|Within a number of Western nation-states, internal national minorities are advancing
demands for political recognition and a measure of autonomy short of full
independence. General acceptance of democratic ideals places pressure on these
states to accede to such demands and devolve political power to national minorities.
This thesis examines the consequences that this process implies for political and
social cohesion in nationally diverse states; does the formal political recognition of
national diversity facilitate the integration of the state? Can nationally diverse
societies generate and maintain the bonds of social solidarity that are necessary if
they are to bind together effectively?
Part One of the thesis examines these issues from a theoretical perspective;
drawing on a range of existing analyses, from both classical and contemporary
literature, the concepts of state, nation, sovereignty, self-determination and social
cohesion are subject to detailed examination with a view to understanding how they
shape the political demands of national minorities and what the most implications of
these demands are.
Part Two aims at further interrogating these theoretical claims through an
empirical analysis of the Scottish devolution in 1999, established in 1999, and the
impact it has on political and social cohesion in Britain. This involves an
investigation into the historical development of a distinct Scottish nation, its
evolving relationship with the British state and the concept of ‘Britishness’, and the
factors accounting for the rise of Scottish nationalism in the second half of the
twentieth century.
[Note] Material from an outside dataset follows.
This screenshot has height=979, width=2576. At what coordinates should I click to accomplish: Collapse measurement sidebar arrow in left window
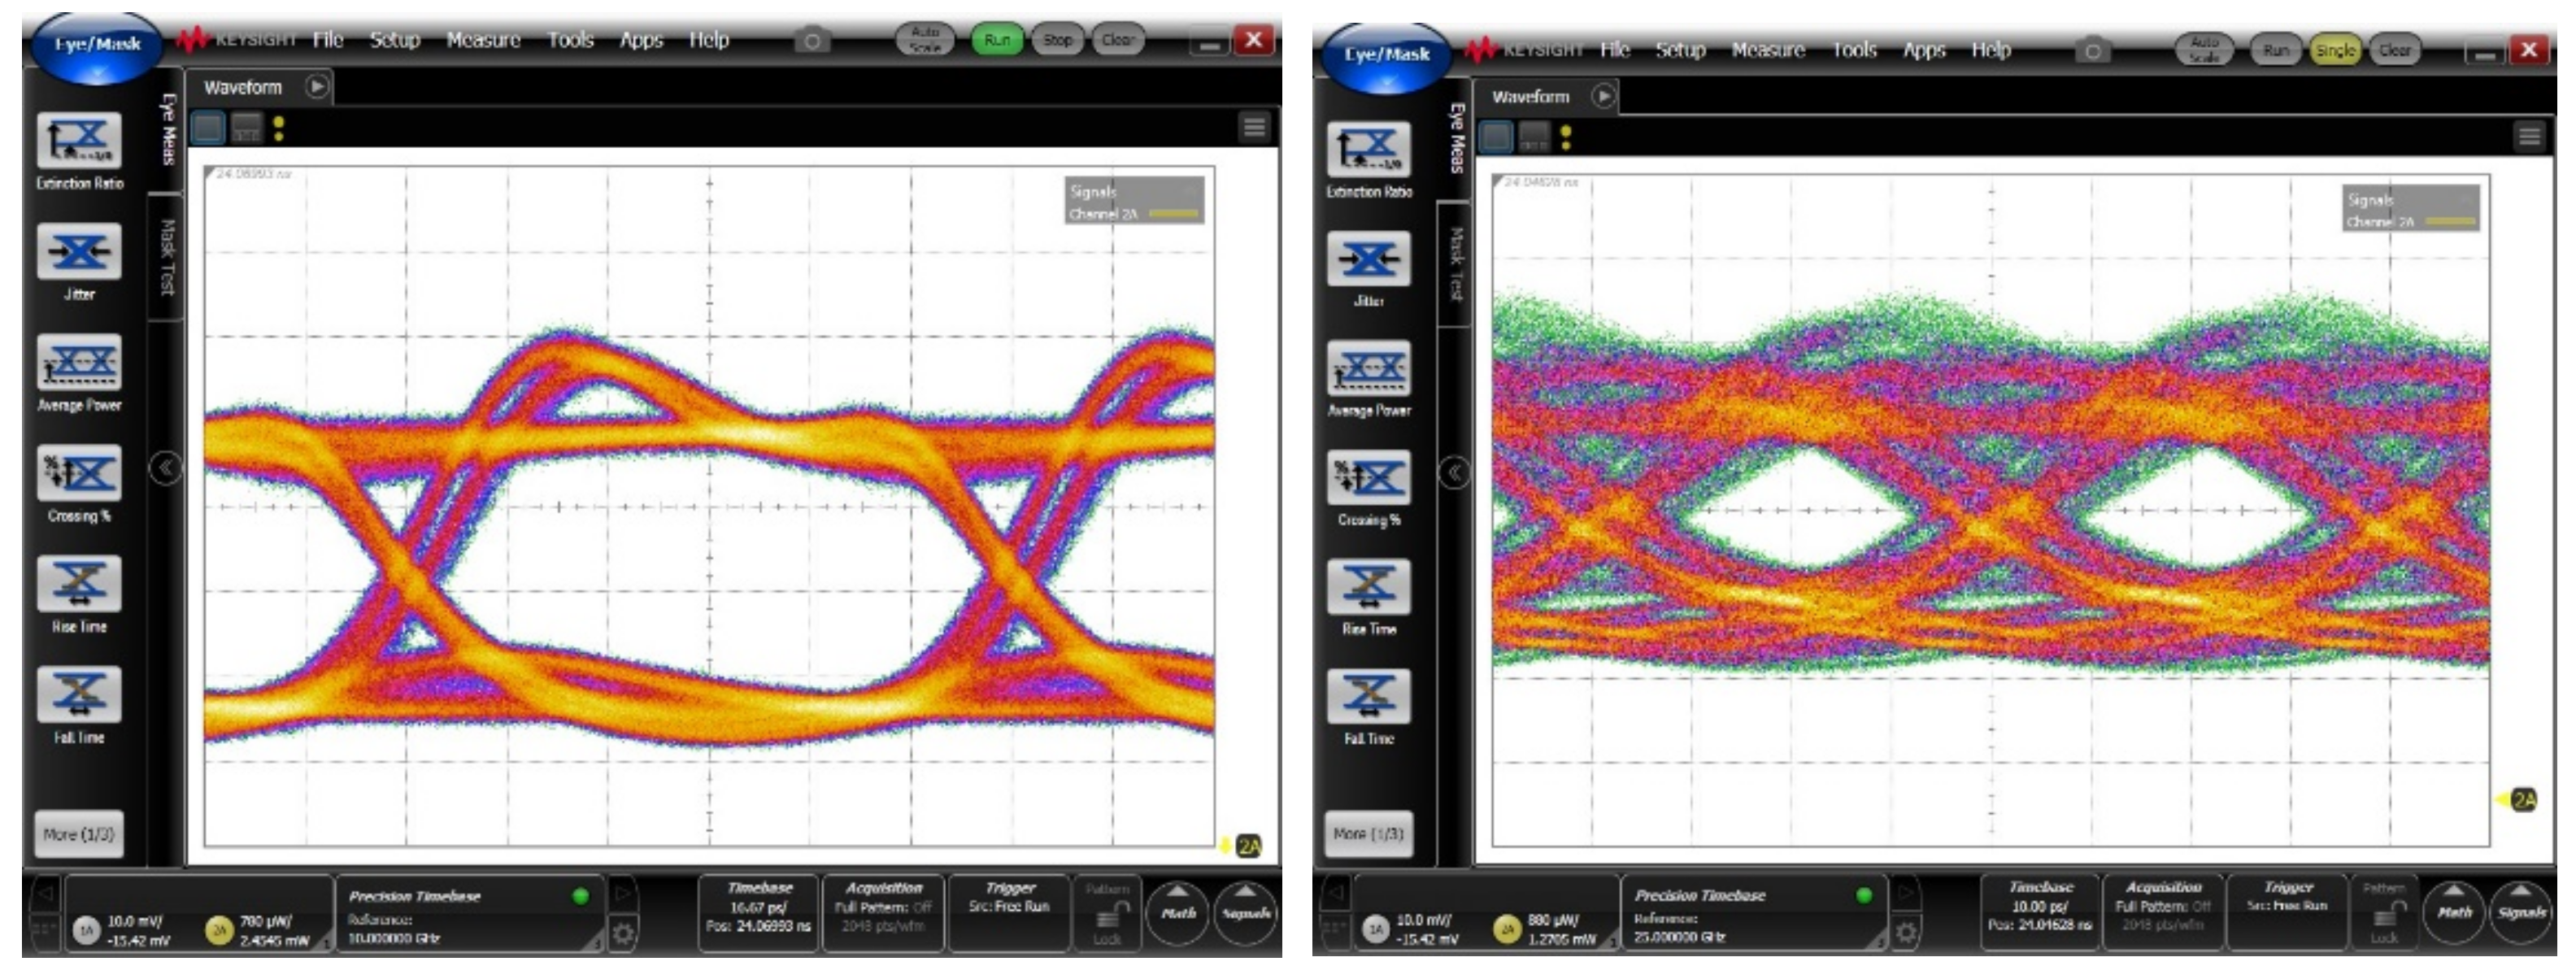click(x=165, y=468)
Finally, the devolution settlement itself is made the central focus
of analysis, and the questions of its impact on the future political stability of Britain
as a single state and on the social cohesion of British society are examined with
reference to existing literature on devolution, survey data provided by the British and
Scottish Social Attitude surveys, and an analysis of significant discourses of nationbuilding
in the speeches of a number of important political figures.